Cockroachdb-Specific Remediation in Fiber — concrete code fixes
To prevent Out Of Bounds Write in Fiber when interacting with CockroachDB, enforce strict validation and use parameterized queries with explicit bounds. Never directly concatenate user input into SQL strings, and avoid using raw indexes or offsets without verifying they fall within acceptable ranges. The following examples demonstrate secure patterns using the pgx driver, which is compatible with CockroachDB.
1. Validate numeric indices and offsets
Ensure any user-supplied index or offset is non-negative and within a known limit before using it in a query.
package main
import (
"net/http"
"strconv"
"github.com/gofiber/fiber/v2"
"github.com/jackc/pgx/v5/pgxpool"
)
func updateUserProfile(pool *pgxpool.Pool) fiber.Handler {
return func(c *fiber.Ctx) error {
tenantID := c.Params("tenant")
indexStr := c.Query()("index")
index, err := strconv.Atoi(indexStr)
if err != nil || index < 0 || index >= 1000 {
return c.Status(http.StatusBadRequest).JSON(fiber.Map{"error": "invalid index"})
}
var updateData string
// Use a placeholder for data, index is validated in Go
err = pool.QueryRow(c.Context(),
"UPDATE tenant_profiles SET data = $1 WHERE tenant_id = $2 AND profile_index = $3",
"new_value", tenantID, index).Scan(&updateData)
if err != nil {
return c.Status(http.StatusInternalServerError).JSON(fiber.Map{"error": err.Error()})
}
return c.JSON(fiber.Map{"status": "ok"})
}
}
2. Use parameterized queries with placeholders for dynamic SQL
When table or column names must be dynamic, use an allowlist to map identifiers rather than interpolating directly.
func safeWrite(c *fiber.Ctx, pool *pgxpool.Pool, table string) error {
allowedTables := map[string]bool{
"users_v1": true,
"users_v2": true,
}
if !allowedTables[table] {
return c.Status(http.StatusBadRequest).JSON(fiber.Map{"error": "invalid table"})
}
query := "INSERT INTO " + table + " (tenant_id, payload) VALUES ($1, $2)"

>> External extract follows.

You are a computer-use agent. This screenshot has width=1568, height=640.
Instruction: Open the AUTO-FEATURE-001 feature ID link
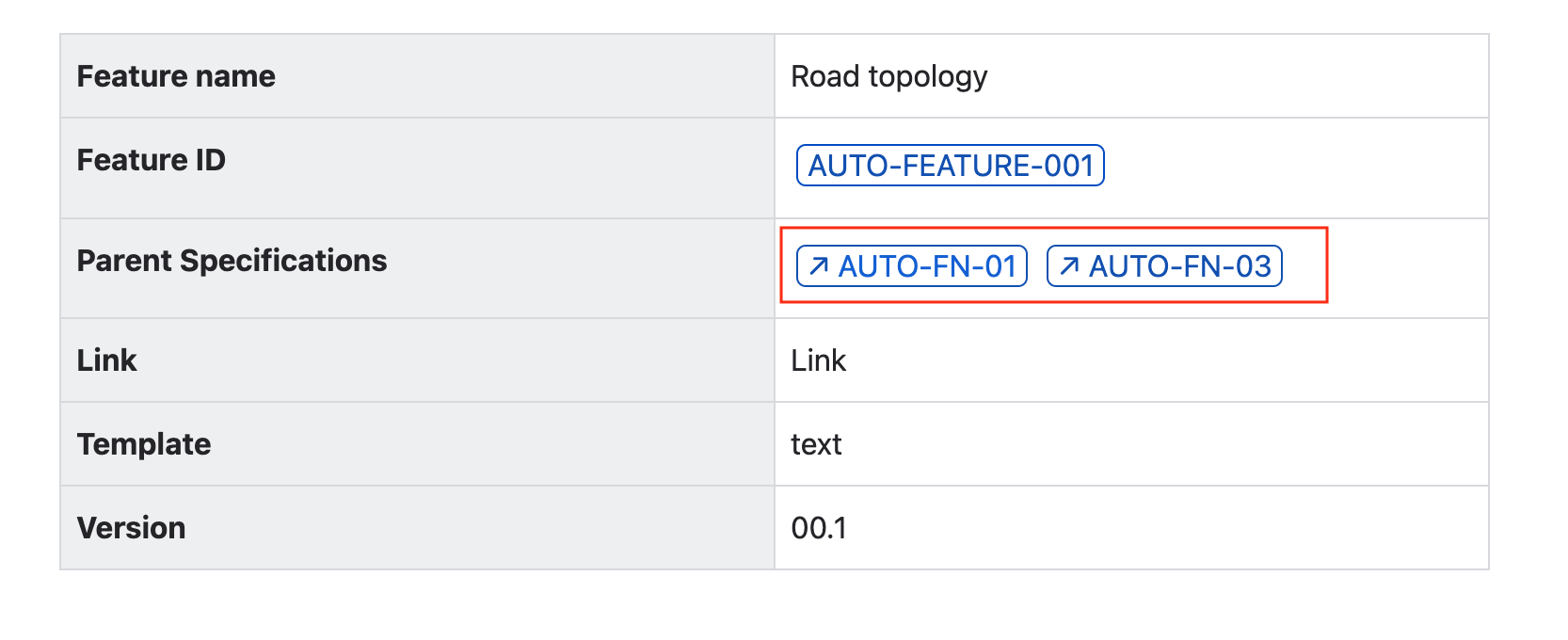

_, err := pool.Exec(c.Context(), query, c.Locals("tenant"), c.Body())
if err != nil {
return c.Status(http.StatusInternalServerError).JSON(fiber.Map{"error": err.Error()})
}
return nil
}
3. Apply row-level checks before writing
Even with validated input, confirm that the target row belongs to the requesting tenant using a SELECT...FOR UPDATE pattern to prevent race conditions.

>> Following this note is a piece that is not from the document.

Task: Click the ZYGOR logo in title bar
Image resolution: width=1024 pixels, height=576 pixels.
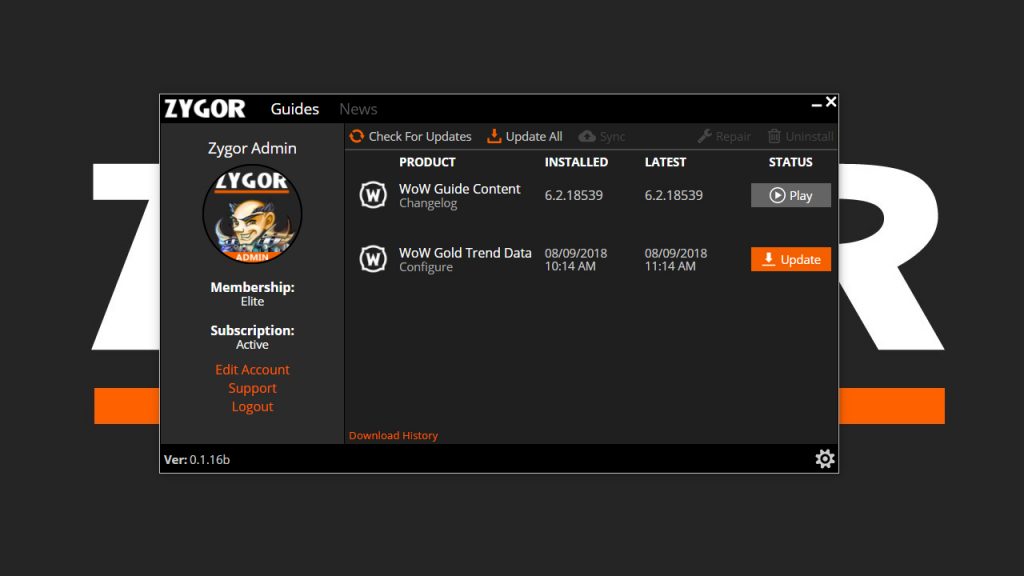Action: (x=205, y=109)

func conditionalUpdate(pool *pgxpool.Pool, tenantID string, index int) error {
tx, err := pool.Begin(context.Background())
if err != nil {
return err
}
defer tx.Rollback(context.Background())
var owner string
err = tx.QueryRow(context.Background(),
"SELECT tenant_id FROM tenant_profiles WHERE profile_index = $1 FOR UPDATE", index).Scan(&owner)
if err != nil {
return err
}
if owner != tenantID {
return errors.New("tenant mismatch")
}
_, err = tx.Exec(context.Background(),
"UPDATE tenant_profiles SET payload = $1 WHERE profile_index = $2", "secure_data", index)
if err != nil {
return err
}
return tx.Commit(context.Background())
}
These approaches align with middleBrick’s checks for BOLA/IDOR and Input Validation, helping ensure that endpoints do not expose unbounded memory operations. By combining strict input ranges, allowlist-based identifier handling, and transactional consistency checks, you reduce the risk of out-of-bounds writes while maintaining compatibility with CockroachDB’s distributed model.